Ao i, a bastonária dos enfermeiros Ana Rita Cavaco reconhece a dificuldade em abastecer neste momento, mas sublinha que a falta de material de proteção é transversal a várias a unidades e defende que a solução tem de passar no imediato por encontrar estratégias a nível nacional mobilizando a indústria. A ordem tem relato de equipas a preparar proteções para a cabeça com campos esterilizados, os panos azuis e verdes usados nos hospitais. “Apesar de ter havido a garantia de que chegariam novas encomendas esta semana, ainda não chegaram. Os equipamentos de proteção faltam em vários pontos do país e em larga escala, não só nos hospitais, mas nas farmácias, algumas sem desinfetante”, disse ao i o bastonário dos Médicos, Miguel Guimarães.

A preocupação foi também tornada pública por Tomás Lamas, médico intensivista do Hospital Egas Moniz, que na semana passada, antes de ser decretado o estado de emergência, tinha feito um apelo para que o país avançasse para as medidas de contenção social e encerramento dos serviços básicos.

Num texto publicado nas redes sociais, o médico considera um erro a atual estratégia em que serão separadas áreas para covid-19 e outras para outros doentes sem se assumir que todos os doentes podem ser casos suspeitos e que isso implica garantir material de proteção a todos os profissionais, acreditando que há o risco de se criar uma falsa sensação de segurança. "Esta falsa segurança resulta do elevado número de testes falsos negativos (teste negativo num doente com infeção COVID-19) e do quadro clínico com longo período de incubação sem sintomas. O que significa que qualquer doente proveniente da comunidade (onde a infeção já se espalhou) para ser operado e não tem sintomas COVID, é internado numa zona COVID negativo ou zona não COVID”, escreveu o médico. “O auxiliar, o enfermeiro e o médico confiam neste sistema e observam esse doente sem máscara, sem luvas, sem bata, sem óculos, correndo o risco de serem contaminados porque não sabem que aquele doente, ainda que sem sintomas, é um disseminador de doença. Consequentemente as três pessoas que aquele doente contaminou vão também contaminar os seus familiares ao regressarem a casa”, ilustra.

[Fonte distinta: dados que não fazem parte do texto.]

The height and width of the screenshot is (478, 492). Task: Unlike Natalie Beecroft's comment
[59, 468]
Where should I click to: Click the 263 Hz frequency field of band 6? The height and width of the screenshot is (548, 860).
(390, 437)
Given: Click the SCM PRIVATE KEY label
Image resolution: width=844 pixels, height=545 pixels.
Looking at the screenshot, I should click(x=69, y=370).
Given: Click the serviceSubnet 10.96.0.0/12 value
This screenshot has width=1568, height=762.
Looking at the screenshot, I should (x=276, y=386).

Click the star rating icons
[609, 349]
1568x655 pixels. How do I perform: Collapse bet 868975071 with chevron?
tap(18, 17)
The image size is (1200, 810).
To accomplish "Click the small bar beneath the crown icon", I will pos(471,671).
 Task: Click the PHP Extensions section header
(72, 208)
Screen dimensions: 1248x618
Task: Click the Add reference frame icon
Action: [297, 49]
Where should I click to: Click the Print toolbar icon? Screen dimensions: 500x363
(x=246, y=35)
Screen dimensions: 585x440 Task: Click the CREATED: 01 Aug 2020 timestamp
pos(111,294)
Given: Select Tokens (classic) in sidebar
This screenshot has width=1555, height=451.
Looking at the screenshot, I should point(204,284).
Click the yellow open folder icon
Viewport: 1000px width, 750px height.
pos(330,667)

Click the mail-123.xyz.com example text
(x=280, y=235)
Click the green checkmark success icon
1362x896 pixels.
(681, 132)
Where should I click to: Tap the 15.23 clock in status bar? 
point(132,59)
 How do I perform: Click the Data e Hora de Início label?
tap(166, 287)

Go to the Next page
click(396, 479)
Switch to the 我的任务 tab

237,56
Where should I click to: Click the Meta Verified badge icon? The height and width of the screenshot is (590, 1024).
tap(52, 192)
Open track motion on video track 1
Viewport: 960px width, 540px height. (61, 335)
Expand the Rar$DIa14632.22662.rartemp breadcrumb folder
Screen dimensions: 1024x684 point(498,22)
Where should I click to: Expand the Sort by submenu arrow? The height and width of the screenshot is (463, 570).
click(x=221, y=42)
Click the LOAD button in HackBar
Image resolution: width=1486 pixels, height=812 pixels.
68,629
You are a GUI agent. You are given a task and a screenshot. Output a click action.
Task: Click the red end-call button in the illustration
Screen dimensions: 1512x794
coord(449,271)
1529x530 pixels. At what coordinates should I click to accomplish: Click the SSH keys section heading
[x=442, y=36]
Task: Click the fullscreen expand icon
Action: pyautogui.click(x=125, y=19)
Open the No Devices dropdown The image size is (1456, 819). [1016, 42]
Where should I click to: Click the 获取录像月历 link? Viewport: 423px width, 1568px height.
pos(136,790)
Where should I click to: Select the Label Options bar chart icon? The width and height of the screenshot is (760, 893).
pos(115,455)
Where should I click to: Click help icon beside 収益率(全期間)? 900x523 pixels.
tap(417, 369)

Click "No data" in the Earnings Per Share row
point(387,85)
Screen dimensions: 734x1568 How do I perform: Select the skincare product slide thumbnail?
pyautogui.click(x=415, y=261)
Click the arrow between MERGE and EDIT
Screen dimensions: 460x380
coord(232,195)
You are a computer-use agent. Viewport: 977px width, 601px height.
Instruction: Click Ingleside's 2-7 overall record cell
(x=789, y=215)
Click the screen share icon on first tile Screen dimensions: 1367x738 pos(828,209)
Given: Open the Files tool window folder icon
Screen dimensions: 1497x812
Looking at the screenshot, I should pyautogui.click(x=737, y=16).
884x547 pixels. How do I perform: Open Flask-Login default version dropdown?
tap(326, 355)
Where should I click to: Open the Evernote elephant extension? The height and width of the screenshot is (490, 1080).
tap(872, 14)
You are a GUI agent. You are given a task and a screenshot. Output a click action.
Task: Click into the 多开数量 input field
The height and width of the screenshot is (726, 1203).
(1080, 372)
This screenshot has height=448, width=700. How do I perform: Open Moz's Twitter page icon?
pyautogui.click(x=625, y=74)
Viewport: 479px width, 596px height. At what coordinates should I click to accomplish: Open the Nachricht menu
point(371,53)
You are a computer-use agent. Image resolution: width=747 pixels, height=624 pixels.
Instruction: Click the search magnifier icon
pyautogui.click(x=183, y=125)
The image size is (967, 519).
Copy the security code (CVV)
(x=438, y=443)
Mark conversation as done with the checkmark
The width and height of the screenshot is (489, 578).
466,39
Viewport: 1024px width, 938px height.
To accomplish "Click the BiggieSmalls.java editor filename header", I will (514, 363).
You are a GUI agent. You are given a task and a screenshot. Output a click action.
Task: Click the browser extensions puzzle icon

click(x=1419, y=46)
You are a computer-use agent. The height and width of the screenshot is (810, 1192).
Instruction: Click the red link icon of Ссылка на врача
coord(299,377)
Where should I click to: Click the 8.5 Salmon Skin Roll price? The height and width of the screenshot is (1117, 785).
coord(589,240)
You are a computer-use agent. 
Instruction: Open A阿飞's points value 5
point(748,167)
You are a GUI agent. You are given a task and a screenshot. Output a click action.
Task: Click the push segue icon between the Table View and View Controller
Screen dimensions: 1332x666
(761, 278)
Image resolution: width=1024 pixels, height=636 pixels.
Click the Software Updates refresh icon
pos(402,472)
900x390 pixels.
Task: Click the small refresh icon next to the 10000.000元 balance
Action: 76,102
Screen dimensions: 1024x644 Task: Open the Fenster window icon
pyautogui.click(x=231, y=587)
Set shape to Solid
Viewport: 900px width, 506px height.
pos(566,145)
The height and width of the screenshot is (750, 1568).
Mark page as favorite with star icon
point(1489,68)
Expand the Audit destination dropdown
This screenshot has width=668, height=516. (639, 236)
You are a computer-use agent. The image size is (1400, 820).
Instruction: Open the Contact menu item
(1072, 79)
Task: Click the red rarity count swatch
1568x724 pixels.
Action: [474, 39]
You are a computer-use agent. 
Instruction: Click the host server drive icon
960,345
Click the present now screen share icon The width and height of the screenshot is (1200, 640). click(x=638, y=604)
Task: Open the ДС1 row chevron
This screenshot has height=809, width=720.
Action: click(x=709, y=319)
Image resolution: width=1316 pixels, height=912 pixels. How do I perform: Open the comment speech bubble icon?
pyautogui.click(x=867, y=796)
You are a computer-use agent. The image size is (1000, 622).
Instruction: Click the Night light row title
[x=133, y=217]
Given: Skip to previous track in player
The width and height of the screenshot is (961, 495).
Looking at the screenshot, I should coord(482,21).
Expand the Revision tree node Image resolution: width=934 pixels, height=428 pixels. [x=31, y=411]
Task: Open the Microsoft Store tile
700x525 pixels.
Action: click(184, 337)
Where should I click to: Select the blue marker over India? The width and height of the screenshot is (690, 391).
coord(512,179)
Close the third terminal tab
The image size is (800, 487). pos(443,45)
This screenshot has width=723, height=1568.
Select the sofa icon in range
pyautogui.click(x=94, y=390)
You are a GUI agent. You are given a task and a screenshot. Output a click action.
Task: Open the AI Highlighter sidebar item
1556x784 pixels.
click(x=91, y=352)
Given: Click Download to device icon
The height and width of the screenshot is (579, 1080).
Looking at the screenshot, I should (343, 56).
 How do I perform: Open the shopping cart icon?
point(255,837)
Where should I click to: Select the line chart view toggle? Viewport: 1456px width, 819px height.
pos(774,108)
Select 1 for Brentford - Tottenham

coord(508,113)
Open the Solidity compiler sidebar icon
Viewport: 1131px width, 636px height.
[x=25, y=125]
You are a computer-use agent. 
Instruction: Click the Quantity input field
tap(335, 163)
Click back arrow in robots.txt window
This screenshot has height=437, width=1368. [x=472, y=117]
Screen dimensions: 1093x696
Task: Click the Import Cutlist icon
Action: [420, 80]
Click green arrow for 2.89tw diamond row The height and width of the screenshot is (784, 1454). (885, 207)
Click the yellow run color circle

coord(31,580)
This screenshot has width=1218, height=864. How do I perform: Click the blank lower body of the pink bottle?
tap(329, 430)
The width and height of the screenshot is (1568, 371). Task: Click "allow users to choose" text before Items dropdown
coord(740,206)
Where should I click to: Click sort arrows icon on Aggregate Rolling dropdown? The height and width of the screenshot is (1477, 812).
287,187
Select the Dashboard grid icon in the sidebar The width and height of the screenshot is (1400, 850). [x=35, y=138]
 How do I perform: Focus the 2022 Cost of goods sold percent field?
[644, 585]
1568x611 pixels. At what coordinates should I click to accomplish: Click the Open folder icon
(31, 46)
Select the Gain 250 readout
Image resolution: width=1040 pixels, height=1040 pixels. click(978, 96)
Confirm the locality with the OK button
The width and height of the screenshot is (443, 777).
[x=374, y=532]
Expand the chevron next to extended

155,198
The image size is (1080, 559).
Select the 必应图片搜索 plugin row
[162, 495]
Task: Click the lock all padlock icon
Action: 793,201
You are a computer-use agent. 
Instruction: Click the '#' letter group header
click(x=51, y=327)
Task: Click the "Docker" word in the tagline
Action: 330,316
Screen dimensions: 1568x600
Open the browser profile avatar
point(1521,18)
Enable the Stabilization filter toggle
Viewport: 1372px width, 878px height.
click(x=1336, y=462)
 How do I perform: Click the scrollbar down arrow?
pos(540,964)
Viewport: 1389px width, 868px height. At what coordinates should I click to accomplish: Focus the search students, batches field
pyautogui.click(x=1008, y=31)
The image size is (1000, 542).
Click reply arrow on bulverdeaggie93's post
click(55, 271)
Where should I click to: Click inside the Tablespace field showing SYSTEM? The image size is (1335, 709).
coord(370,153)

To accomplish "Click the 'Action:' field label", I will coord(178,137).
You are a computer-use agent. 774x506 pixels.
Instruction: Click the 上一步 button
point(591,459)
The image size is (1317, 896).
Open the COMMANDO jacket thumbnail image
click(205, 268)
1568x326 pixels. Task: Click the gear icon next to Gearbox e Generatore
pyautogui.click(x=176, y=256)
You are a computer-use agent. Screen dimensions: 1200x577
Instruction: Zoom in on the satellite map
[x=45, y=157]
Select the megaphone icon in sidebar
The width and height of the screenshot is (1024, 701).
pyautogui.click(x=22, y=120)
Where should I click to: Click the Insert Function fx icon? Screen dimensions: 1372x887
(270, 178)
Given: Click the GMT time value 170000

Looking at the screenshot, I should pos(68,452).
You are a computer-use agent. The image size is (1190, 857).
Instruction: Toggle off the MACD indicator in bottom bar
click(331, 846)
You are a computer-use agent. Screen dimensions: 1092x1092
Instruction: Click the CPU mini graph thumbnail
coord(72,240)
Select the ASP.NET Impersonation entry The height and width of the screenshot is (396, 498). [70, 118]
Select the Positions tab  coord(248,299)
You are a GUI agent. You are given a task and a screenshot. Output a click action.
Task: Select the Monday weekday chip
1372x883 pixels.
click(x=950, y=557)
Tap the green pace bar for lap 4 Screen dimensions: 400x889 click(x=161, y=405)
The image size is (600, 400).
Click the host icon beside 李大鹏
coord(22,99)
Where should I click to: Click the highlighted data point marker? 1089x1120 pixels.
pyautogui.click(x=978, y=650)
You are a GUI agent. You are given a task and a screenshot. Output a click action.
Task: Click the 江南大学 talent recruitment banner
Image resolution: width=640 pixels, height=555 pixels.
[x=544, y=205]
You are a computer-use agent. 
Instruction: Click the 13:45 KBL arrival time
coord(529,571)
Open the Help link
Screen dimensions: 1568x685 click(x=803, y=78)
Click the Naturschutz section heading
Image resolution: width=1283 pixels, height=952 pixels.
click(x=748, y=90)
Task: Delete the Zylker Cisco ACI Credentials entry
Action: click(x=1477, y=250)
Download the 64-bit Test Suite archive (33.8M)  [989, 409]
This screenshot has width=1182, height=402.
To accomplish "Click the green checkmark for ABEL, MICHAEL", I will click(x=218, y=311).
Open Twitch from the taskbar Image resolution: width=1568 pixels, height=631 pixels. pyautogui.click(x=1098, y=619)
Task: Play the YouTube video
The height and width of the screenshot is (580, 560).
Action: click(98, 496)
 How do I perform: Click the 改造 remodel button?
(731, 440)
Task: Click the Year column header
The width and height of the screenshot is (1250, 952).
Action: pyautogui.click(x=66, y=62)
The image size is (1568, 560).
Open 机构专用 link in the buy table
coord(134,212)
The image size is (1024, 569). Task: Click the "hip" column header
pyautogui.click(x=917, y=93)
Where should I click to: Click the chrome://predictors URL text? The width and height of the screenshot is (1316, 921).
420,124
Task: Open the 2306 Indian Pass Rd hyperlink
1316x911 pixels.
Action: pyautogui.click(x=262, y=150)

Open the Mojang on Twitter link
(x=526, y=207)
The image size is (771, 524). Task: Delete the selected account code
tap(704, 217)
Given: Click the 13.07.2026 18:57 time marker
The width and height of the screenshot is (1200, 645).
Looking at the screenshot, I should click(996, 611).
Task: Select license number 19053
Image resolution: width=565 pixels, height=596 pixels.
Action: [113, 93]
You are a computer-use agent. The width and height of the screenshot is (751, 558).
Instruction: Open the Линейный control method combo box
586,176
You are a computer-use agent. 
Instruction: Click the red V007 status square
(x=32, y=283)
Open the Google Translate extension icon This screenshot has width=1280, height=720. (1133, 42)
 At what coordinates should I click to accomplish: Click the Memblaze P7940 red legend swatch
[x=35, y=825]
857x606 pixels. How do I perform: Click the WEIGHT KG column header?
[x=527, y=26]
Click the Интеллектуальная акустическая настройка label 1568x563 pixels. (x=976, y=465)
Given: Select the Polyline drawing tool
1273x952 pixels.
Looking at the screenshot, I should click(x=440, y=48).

Ao i, Tomás Lamas, que está a trabalhar na resposta à covid-19, defende que, perante a escassez de materiais no mercado e a demora na entrega de encomendas, o Estado devia estar já a comprar matéria-prima para produzir cá os materiais necessários. “Tudo o resto é necessário mas os equipamentos são a única barreira entre nós e o vírus”, afirma, deixando um alerta: “As zonas covid são o sítio mais seguro neste momento”.